Mundo das Palavras

Voltam os poetas da canção popular

Os apreciadores da canção popular feita no Brasil têm sido submetidos, nos últimos anos, ao constrangimento de verem bobagens usadas nas letras das músicas lançadas no mercado discográfico. Como estas de Roberto Frejat em “Amor p’ra recomeçar” “Eu te desejo muitos amigos, mas que, em um, você possa confiar, e, que tenha até (sic) inimigos, p’ra você não deixar de duvidar”. Quanta distância da qualidade das letras de Cazuza. Logo numa de Frejat, parceiro dele, no passado! Desgraçadamente, contudo, não está contido nas baboseiras geradas pelo veterano guitarrista-cantor o vírus da falta de talento poético. Na verdade, há anos, vem empesteando a maioria das letras da música popular do País. 
 
Num contraste com a beleza poética vinda de longe, dentro da História desta arte.
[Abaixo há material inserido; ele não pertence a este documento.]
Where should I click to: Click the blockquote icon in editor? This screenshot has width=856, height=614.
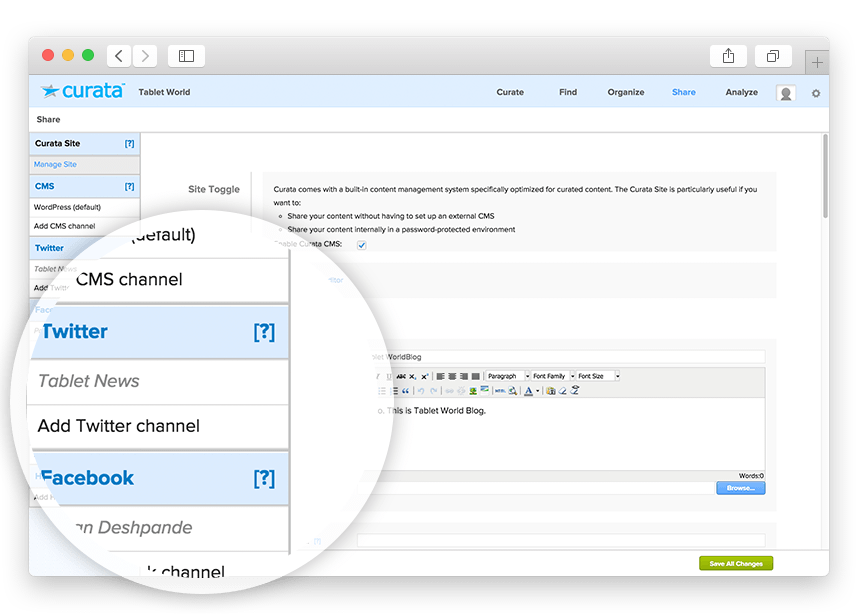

E, mantida, numa linha sucessória, por letristas como Noel Rosa, Orestes Barbosa, Guilherme de Brito, Cartola, Vinicius de Moraes, Chico Buarque, Renato Russo, entre outros. Dentro da qual, coube a delicadeza dos versos de Dolores Duran, como os de “A noite de meu bem”: “Quero a alegria de um barco voltando, a ternura de mãos se encontrando, para enfeitar a noite de meu bem”. E a espantosa criatividade de Aldir Blanco em “Caça à Raposa”: “Língua rubras dos amantes. Sonhos sempre incandescentes. Recomeçam desde instantes, que os julgamos mais ausentes. A recomeçar. Recomeçar. Como canções e epidemias. A recomeçar. Como as colheitas. Como a Lua. E a covardia. A recomeçar. Como a paixão e o fogo. E o fogo”.
 
No entanto, parece estar se esgotando esta medonha fase dos textos asneirentos. Não por acaso, neste momento político angustiante para os brasileiros. Como numa imposição daquela maldição mitológica que determina: a inventividade tem de brotar de sofrimento. Hoje, felizmente, graças aos caprichosos deuses e musas das Artes, podemos nos encantar com um texto como e de Clothilde Trinquet para “Ainda cabe sonhar”: ”Bordar, num pano de linho, um poema-tambor que desperte o vizinho. Pintar, no asfalto e no rosto, um poema-alvoroço que adormeça a cidade. Dançar com tamancos, na praça. Cantar porque um grito já não basta. Esfarrapados, banguelas e meninos de rua, poetas, babás vistam seus trapos, abram os teatros. É hora de começar. Alerta, desperta. Ainda cabe sonhar”
 
E, ainda, desfrutar do escrito por Jonathan Silva para “Samba da utopia”: “Se o mundo ficar pesado, eu vou pedir, emprestada, a palavra Poesia. Se o mundo emburrecer eu vou rezar p’ra chover palavra Sabedoria. Se o mundo andar p’ra trás, vou escrever, num cartaz, a palavra Rebeldia. Se a gente desanimar, eu vou colher, no pomar, a palavra Teimosia. Se acontecer, afinal, de entrar, em nosso quintal, a palavra Tirania, pegue o tambor e o ganzá. Vamos p’ra rua gritar a palavra Utopia”.
 
(Na foto, Jonathan Silva, criador da letra de “Samba da utopia”, de sua música e também da de "Ainda Cabe Sonhar".)